If I am to invest in a property it has to tick a certain amount of boxes (eg. Growing area, right price, good rental yield, structurally sound etc) and there are a lot of properties on the market that just aren’t a great opportunity for me. You may find the same thing when you are trying to grow your portfolio.
However, it isn’t a lack of opportunities that is stopping you from growing your portfolio but a lack of knowledge as to where those investments are. At any one time there are thousand killer investments available for you to snatch up all over the world, the limitation is on the amount of opportunities that you can find and any one time and the ability that you have to quickly act on those great opportunities.

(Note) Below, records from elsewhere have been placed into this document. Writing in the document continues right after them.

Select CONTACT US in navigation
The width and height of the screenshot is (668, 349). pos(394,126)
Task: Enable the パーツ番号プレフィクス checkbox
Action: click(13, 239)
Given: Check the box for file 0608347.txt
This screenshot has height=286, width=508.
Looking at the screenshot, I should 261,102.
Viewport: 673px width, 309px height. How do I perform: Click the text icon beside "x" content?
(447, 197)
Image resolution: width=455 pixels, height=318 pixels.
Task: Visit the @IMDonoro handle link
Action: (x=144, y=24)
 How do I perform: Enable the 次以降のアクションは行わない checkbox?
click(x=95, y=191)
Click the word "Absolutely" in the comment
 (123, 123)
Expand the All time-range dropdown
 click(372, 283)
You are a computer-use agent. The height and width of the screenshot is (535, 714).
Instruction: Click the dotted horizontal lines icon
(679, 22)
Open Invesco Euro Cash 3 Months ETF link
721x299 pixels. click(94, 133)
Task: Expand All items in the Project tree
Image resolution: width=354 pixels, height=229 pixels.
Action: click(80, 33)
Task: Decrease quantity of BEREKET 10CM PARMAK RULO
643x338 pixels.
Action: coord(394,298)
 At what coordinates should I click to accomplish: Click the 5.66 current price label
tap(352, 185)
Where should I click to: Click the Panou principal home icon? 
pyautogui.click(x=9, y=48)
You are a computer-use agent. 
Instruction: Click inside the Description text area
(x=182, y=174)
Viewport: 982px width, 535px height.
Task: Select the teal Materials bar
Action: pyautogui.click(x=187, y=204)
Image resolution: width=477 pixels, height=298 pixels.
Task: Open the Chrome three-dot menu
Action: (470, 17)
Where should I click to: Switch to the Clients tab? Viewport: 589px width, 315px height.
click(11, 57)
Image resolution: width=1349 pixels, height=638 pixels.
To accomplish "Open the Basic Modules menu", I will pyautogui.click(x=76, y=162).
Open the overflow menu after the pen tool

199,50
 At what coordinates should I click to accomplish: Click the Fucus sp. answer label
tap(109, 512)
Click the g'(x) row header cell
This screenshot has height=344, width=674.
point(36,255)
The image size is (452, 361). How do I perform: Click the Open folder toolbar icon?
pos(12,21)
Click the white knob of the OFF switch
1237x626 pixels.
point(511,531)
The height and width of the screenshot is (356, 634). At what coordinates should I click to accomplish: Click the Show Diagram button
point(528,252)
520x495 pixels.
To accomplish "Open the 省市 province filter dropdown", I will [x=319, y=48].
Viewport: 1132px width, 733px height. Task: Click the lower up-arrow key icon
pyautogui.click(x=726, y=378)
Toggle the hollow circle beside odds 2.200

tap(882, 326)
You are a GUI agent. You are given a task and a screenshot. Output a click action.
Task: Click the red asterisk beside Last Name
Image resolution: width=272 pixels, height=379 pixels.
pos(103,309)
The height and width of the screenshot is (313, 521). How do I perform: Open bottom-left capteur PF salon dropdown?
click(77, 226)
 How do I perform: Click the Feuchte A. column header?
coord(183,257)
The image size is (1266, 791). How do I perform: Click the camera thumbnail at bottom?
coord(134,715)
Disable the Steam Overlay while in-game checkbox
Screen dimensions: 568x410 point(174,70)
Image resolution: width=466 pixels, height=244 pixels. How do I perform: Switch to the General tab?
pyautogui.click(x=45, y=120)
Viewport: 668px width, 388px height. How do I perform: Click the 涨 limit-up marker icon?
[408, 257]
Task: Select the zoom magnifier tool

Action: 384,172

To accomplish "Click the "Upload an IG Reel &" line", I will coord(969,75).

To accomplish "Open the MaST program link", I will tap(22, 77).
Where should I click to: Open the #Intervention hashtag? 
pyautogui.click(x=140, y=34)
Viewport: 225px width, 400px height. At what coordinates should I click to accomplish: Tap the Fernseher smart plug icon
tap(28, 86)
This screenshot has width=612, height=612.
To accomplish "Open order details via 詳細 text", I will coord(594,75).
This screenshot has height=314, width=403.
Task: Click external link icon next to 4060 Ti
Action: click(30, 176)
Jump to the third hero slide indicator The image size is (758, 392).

How to Find More Opportunities
- Know exactly what you are looking for a create a system where you can quickly weed out the bad properties and quickly get to the (potentially) good ones.
- Use a tool like Real Estate Investar that gives you more search options to allow you to find potential deals quicker and easier.
- Invest in a buyer’s agent to do the looking for you and to bring properties to you
- Get chummy with local real estate agents in the area you are looking to invest and tell them exactly what you want. They will often bring you purchasing opportunities before they release them to the general market.
So, How Many Investment Properties Can I Own
The short answer to this questions is: as many as you want and you can get your hands on.
There are some factors that will limit the amount of investment properties you can feasibly own but all of these have solutions. It may require you to get creative and think outside of the box but anything is possible.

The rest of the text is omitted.